Book Review: Steering the Craft by Ursula K. Le Guin

The loss of Le Guin was like having my grandmother die last year all over again. She was such a comforting presence that it is hard to imagine the world without her. But her death sparked people to post so much about her — quotes, pictures, book covers —  that I soon realized how little of hers I’d actually read. This was a small and approachable book that I inter-library loaned. I read it more for her insights into the publishing world and literature. They are in there, between the long quotes from other stories given as prime examples of this or that (securing the copyright for those excerpts must have been chore) and the contrived writing exercises.

I mostly ignored the exercises in the book, though I did read over some. This book is based on a workshop she would do.
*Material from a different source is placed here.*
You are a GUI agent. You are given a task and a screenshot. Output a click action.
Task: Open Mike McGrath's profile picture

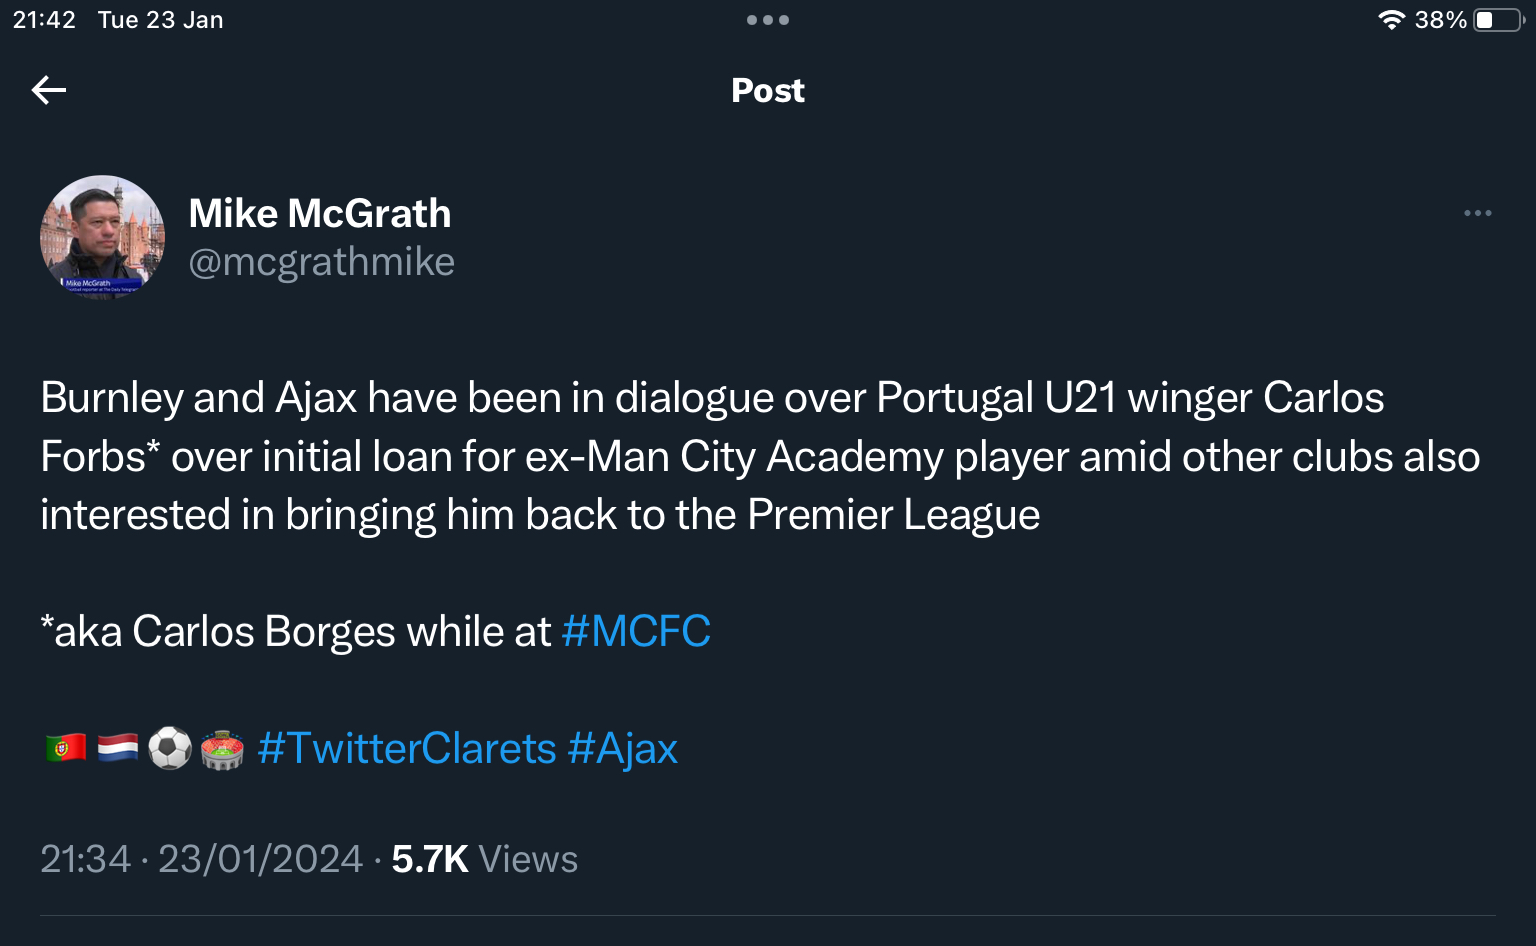click(102, 238)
I’m not convinced I would have liked attending her workshop. Or any workshop. I’m not fond of the movement toward workshops or this “literary community” that Daniel Green has expertly critiqued (I mean, some of the best stories in our history were never workshopped or written by authors who attended workshops). The novel and the short story been around much longer than the creative writing class.

That was my bias going into this. However, if you’re going to read a book about workshopping, it might as well be one from Le Guin. That’s what I say.
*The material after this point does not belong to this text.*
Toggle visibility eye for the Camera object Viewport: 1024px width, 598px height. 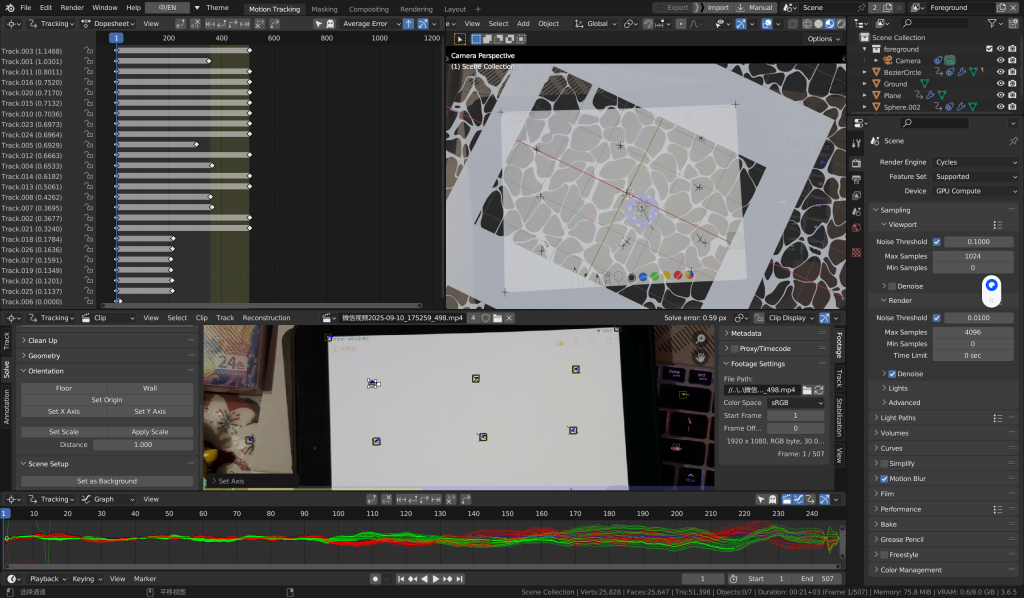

But between the exercises are these little windows of opinion. I particularly enjoyed how she took down those who tell us not to write in the passive voice:

“There’s no such thing as ‘the passive tense.’ Passive and active aren’t tenses, they’re modes of the verb. Each mode is useful and correct where appropriate. Good writers use both.”

Her observations about sexism in writing were also what made this book worth reading. She talks a bit about how, when she started writing, she tried to write as if she were a man and how that changed her voice. How, when she stopped doing that, her stories and narration changed. Her story’s perspective changed. She talks about how women are reviewed (unfairly) in comparison to men. How the literary novel is viewed as some sort of hyper-feminine thing even when men do it and so men try to change how they approach the literary. How women are “supposed” to write for certain audiences. How the way we write is often inherently filled with sexist history and penchants:

“‘Rules’ about keeping paragraphs and sentences short often come from the kind of writer who boasts, ‘If I write a sentence that sounds literary, I throw it out,’ but who writes his mysteries or thrillers in the stripped-down, tight-lipped, macho style – a self-consciously literary mannerism if there ever was one.”

I do recommend this book if you are mourning Le Guin.